▸ Selected passage
[start]
Gammell and Keough collaborated on the concept, script, and filming of War Pony with their friends Franklin Sioux Bob and Bill Reddy, whom they first met while filming Andrea Arnold‘s American Honey in Pine Ridge in 2015. They cast all of the Lakota characters authentically, almost entirely with first-time actors. The two leads — both of whom deliver excellent performances — are Jojo Bapteise Whiting, who plays genial 23-year-old hustler Bill, and LaDainian Crazy Thunder, who plays enterprising but vulnerable 12-year-old Matho.

Bill and Matho don’t actually share the screen for more than a few moments, but their stories have similar elements, both positive — strong friendships, a supportive community, the joy of pulling off a risky plan — and negative: financial struggles, conflict with family members, others assuming they’re untrustworthy/up to no good. Bill’s constant pressure to come up with more money (to help support his two kids and their moms) leads him to wealthy (and unsettling) White couple Tim (Sprague Hollander) and Allison (Ashley Shelton), while Matho has to deal with his complex feelings about his dad and making his way in the world on his own.

War Pony makes an excellent companion piece to Jesse Short Bull and Laura Tomaselli’s Lakota Nation vs. United States. While that film documents the struggles and persistence of the Lakota people as a group, fighting for their ancestral land and against rampant bias and abuse, Gammell and Keough’s story is intensely personal and specific. But that very specificity, grounded in lived experiences and precise details, helps give the film the power it needs to share its message. — Betsy Bozdech

Team #MOTW’s comments:

Pam Grady: Gina Gammell and actor Riley Keough make an unforgettable tandem directing debut with this evocative drama set on the Pine Ridge, SD, reservation of the Oglala Lakota. The film tracks lives in parallel. In his early 20s, Bill (Jojo Bapteise Whiting) is mired in a kind of protracted adolescence, despite already being the father of two young sons. A striver, actively seeks to better his situation, whether it is in adopting a pregnant stray poodle convinced the puppies will be worth big money or accepting a sketchy job from a wealthy white corporate turkey farmer. While Bill clings to hope for a better tomorrow, optimism has already been extinguished in Matho (LaDainian Crazy Thunder), a tween growing up in an abusive household amongst a family of drug dealers and who has already started making his own bad choices. The film is a portrait of poverty but also one of resilience, demonstrating how even small gestures can create an impact. The directors elicit indelible performances from their non-professional cast, particularly Whiting, fantastic as a man-child determined to change his fortunes. And if War Pony’s mood is largely downbeat it works its way to an exuberant climax that suggests that even in the bleakest of circumstances there is always room for hope.

Loren King Riley Keough and her co-director Gina Gammell, who’ve made an absolute stunner of a narrative feature debut, spent time in Pine Ridge getting to know the Lakota residents and the harsh elements of their environment. Their immersion shows. With a terrific cast of non-professionals drawn from the community, War Pony renders the lives of the Lakota people mired in sprawling Pine Ridge with grim and incisive detail. Read full review.
[end]
▸ Instructions
- A) Decide whether each statement below agrees with the War Pony review, answering yes or no and quoting the words of the review that settle it: (i) Bill and Matho share the screen for most of the film. (ii) The Lakota characters were cast almost entirely with first-time actors. (iii) Bill adopts a pregnant stray poodle.
- B) Carry the War Pony review forward from the point where it stops.

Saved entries
[start]
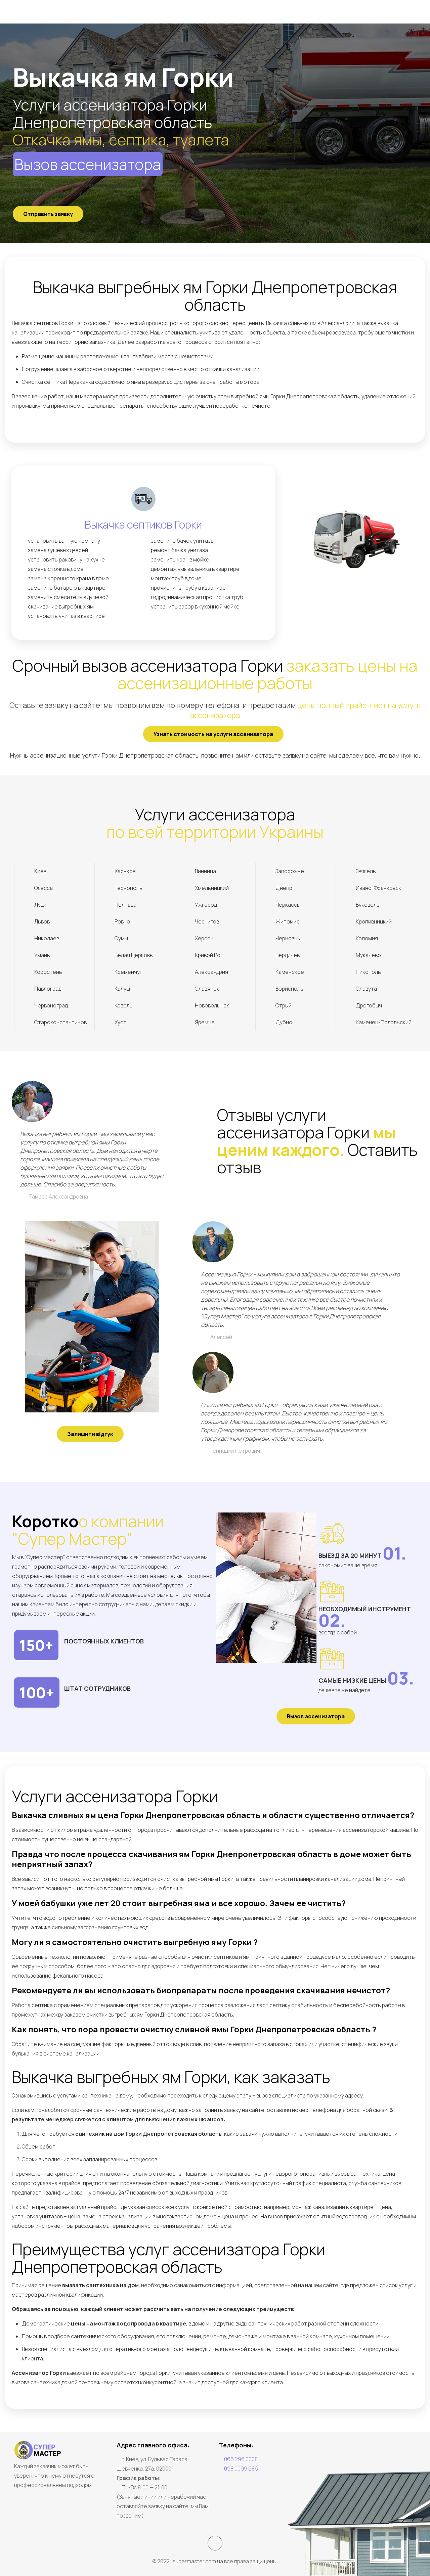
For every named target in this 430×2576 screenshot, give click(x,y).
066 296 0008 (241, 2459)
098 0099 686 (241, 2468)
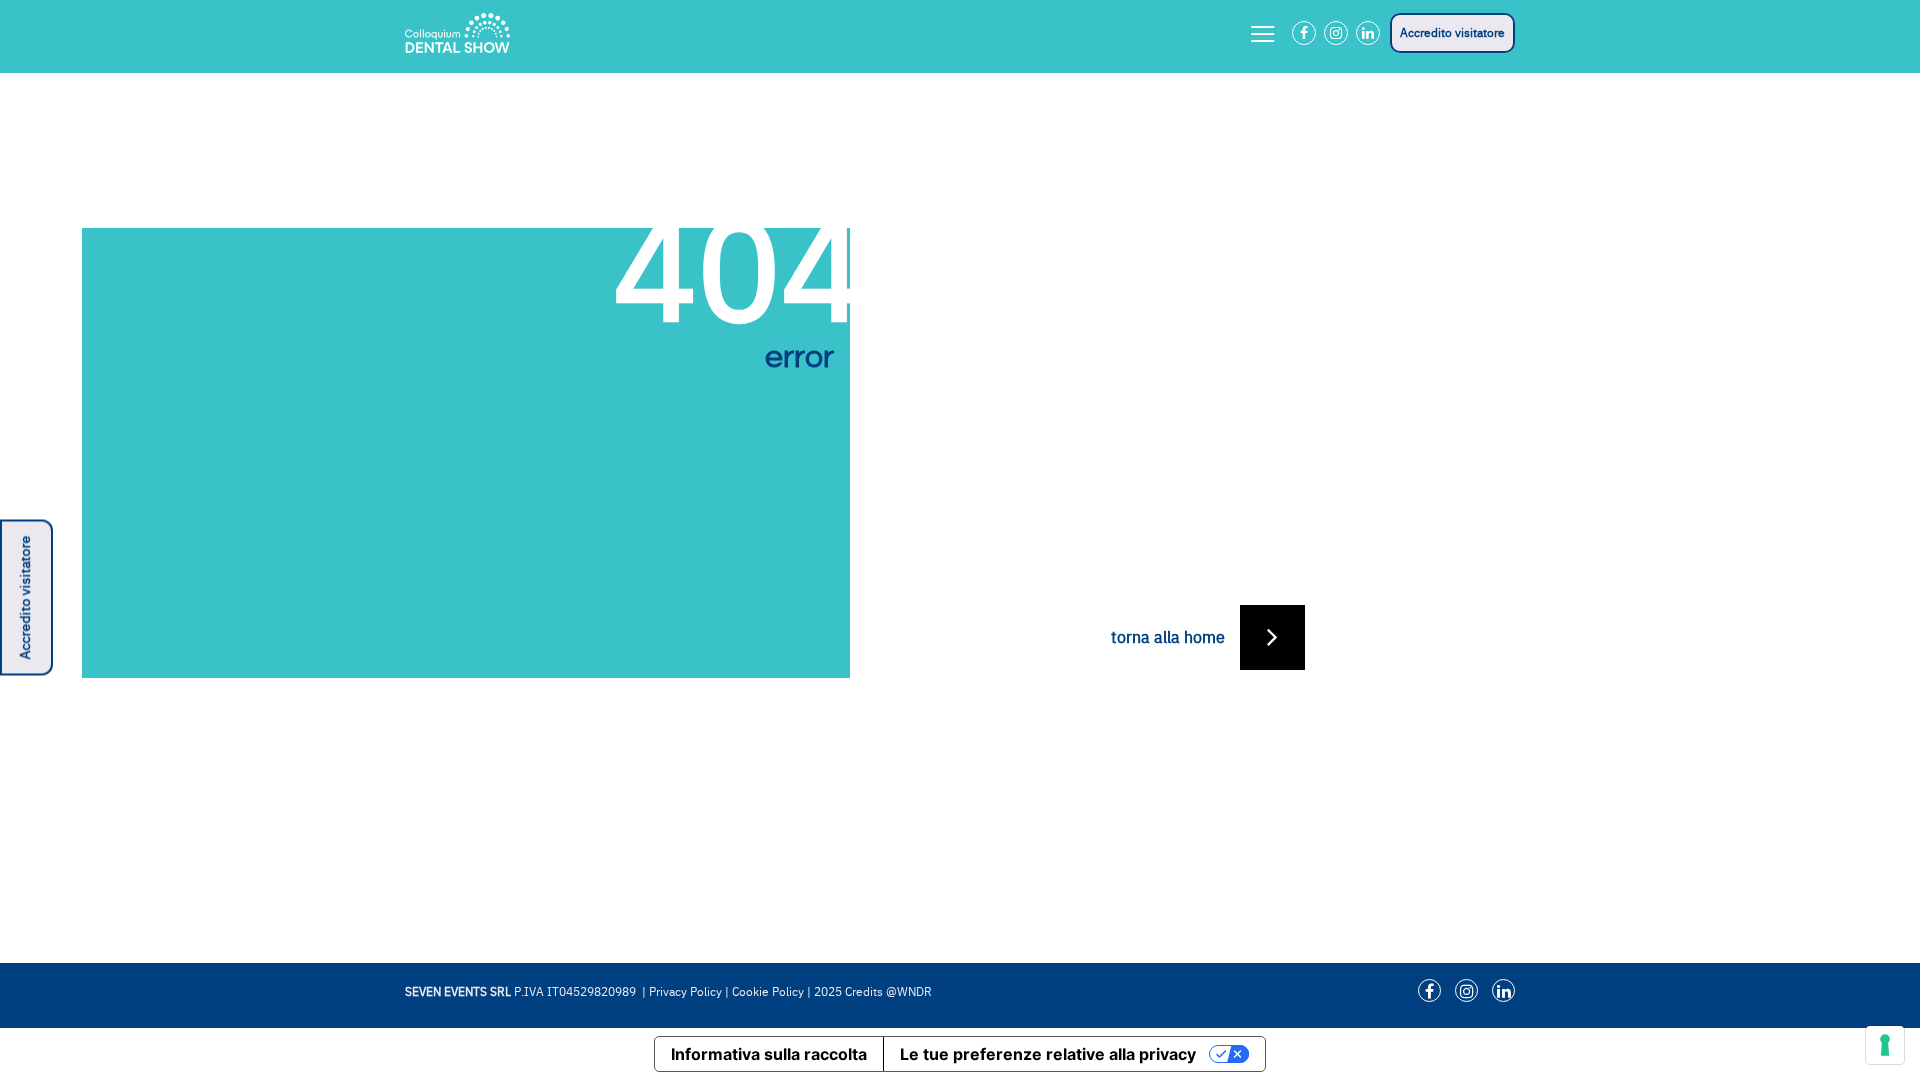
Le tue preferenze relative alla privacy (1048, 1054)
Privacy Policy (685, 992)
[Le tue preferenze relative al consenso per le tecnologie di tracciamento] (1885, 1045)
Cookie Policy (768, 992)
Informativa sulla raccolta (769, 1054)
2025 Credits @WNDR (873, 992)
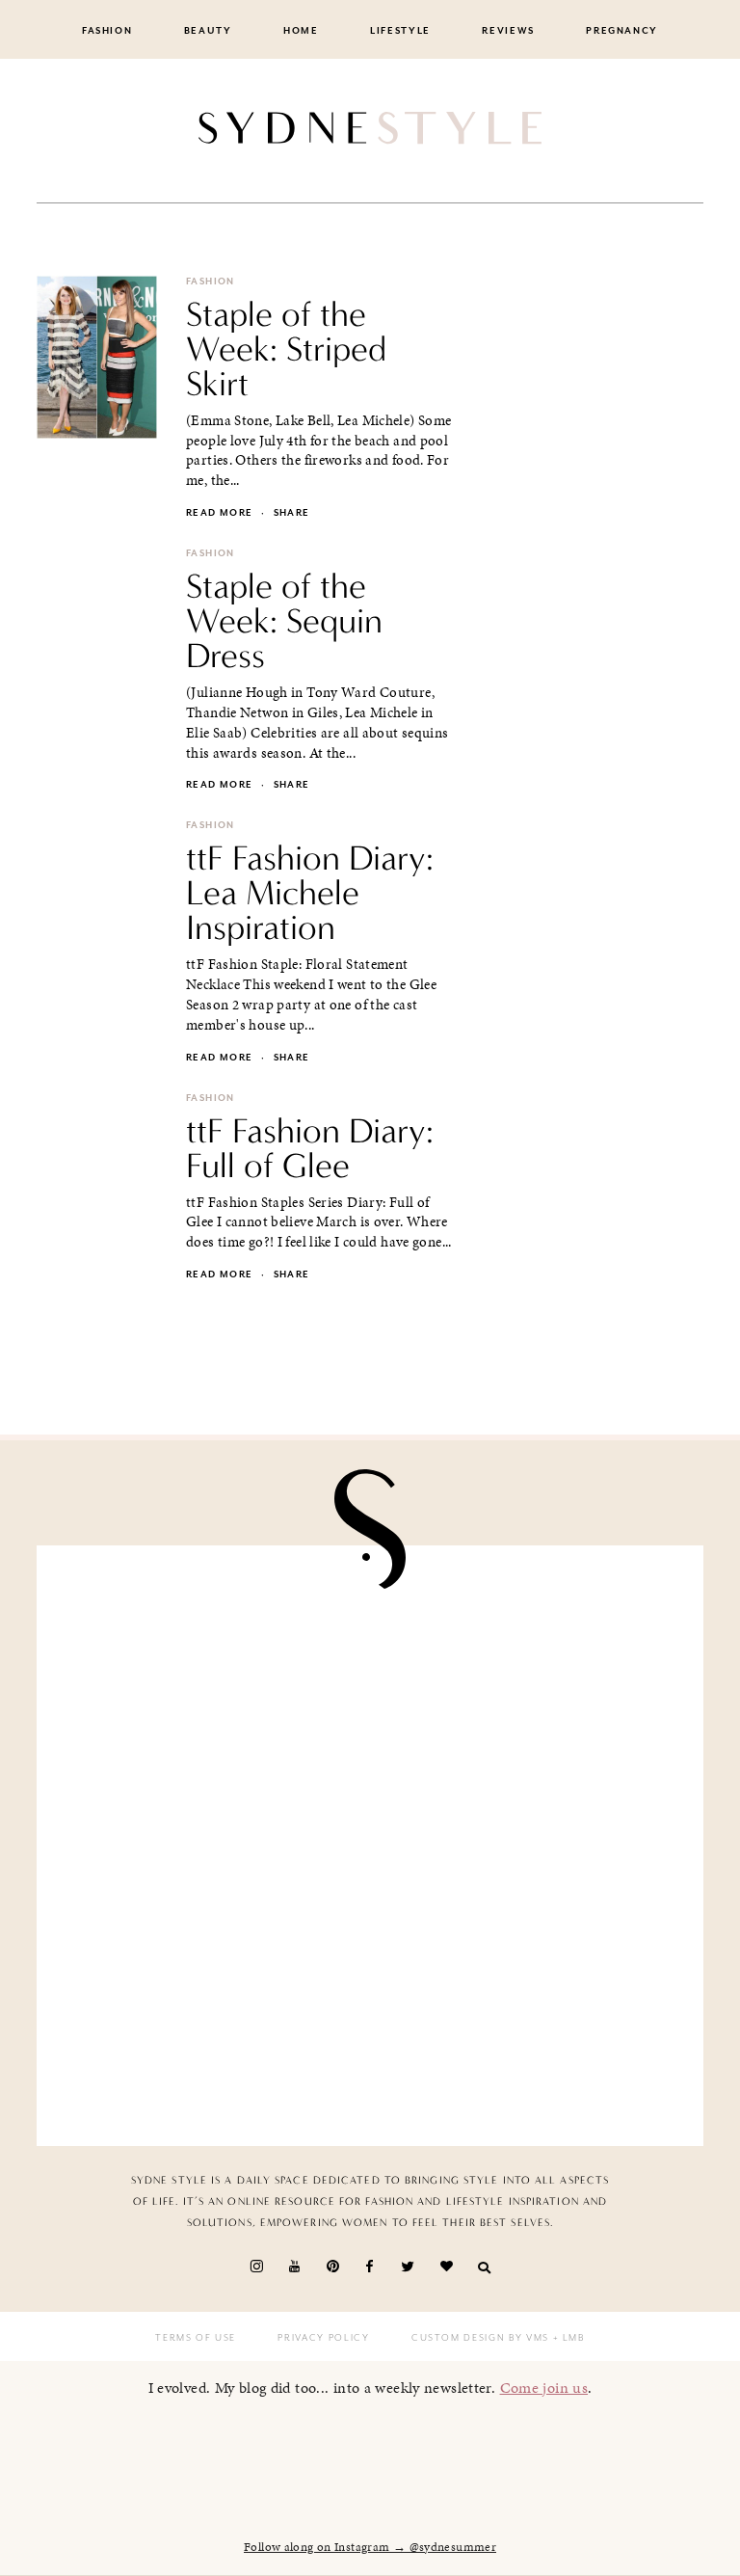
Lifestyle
[end]
▸ Exercise answers
- A)
(i) No: "Bill and Matho don’t actually share the screen for more than a few moments"
(ii) Yes: "almost entirely with first-time actors"
(iii) Yes: "adopting a pregnant stray poodle convinced the puppies will be worth big money"

- B)
Nell Minow: War Pony is so raw, immersive, and intimate that we hold our breath, as though the characters might be disturbed to discover we are watching. The contrast between the characters’ audacity in making every interaction an opportunity for negotiating even the smallest advantage is encouraging for their resilience and entrepreneurship and heartbreaking for the insularity and smallness of their gains and losses. Gina Gammell and Riley Keough have created a safe space for these actors to show us what they have lived and observed.

Nikki Fowler: War Pony is a raw, unfiltered, and applaudable directorial debut by Gina Gammell and Riley Keough on modern-day life and the struggles of the Oglala Lakota youth. With its rose-hued frames, the drama uses real-life local nonprofessional actors as it follows a young boy, Matho (LaDainian Crazy Thunder), and Bill (Jojo Bapteise Whiting), who live on Pine Ridge reservation in South Dakota, and who are dealing with the underbelly of disenfranchisement from alcohol and drugs to broken families, homelessness, and little to no financial resources. War Pony is a gritty and sad dramatization of the oppressed Lakota people that illustrates the hopelessness when a community is destroyed from the inside out by white supremacy and greed. Lack of proper education, racism, harassment, and rampant crime due to the Lakota being pushed off their tribal lands for decades plays out in the lives of these characters that seem tragic, while racism, stereotypes, and discrimination dominate every facet of their attempts at trying to flee their oppression. The underlying thread, however, is their will to live and survive by any means necessary and the uncovering of the compassion within these very endearing characters. War Pony has beautiful visuals and a haunting score and should be on everyone’s watch list.

Leslie Combemale What makes War Pony shine is the purity of its performances, and that extends all the way from leads LaDainian Crazy Thunder and Jojo Bapteise Whiting to even the smallest roles. Co-directors Riley Keough and Gina Gammell really lean into the representation of community and the support indigenous folks have with one another –something that when seen in action here, becomes clearly missing from the rest of the world. Problems aren’t solved, and nothing is tied neatly into a bow for the viewers, which is appreciated, given what we know about the current state of affairs between the US and the indigenous people who were here far before the country existed.

Jennifer Merin For a truly rewarding immersive cinema experience, see Gina Gammell and Riley Keough’s amazing first feature, War Pony, as a double bill with Lakota Nation Vs United States, the documentary featured as AWFJ’s Movie of the Week for July 14. The two films — one a non-fiction feature, the other a feels very real fiction feature — augment each other’s impact like a pair of gloves that give the wearer double punch power. The documentary is a reservoir of shocking facts, the narrative is a tsunami of emotions. These films are perfect examples of movies that matter because they address important social and political issues through beautifully crafted entertaining movies that actually deliver the stories and facts that can actually change hearts and minds. Read full review.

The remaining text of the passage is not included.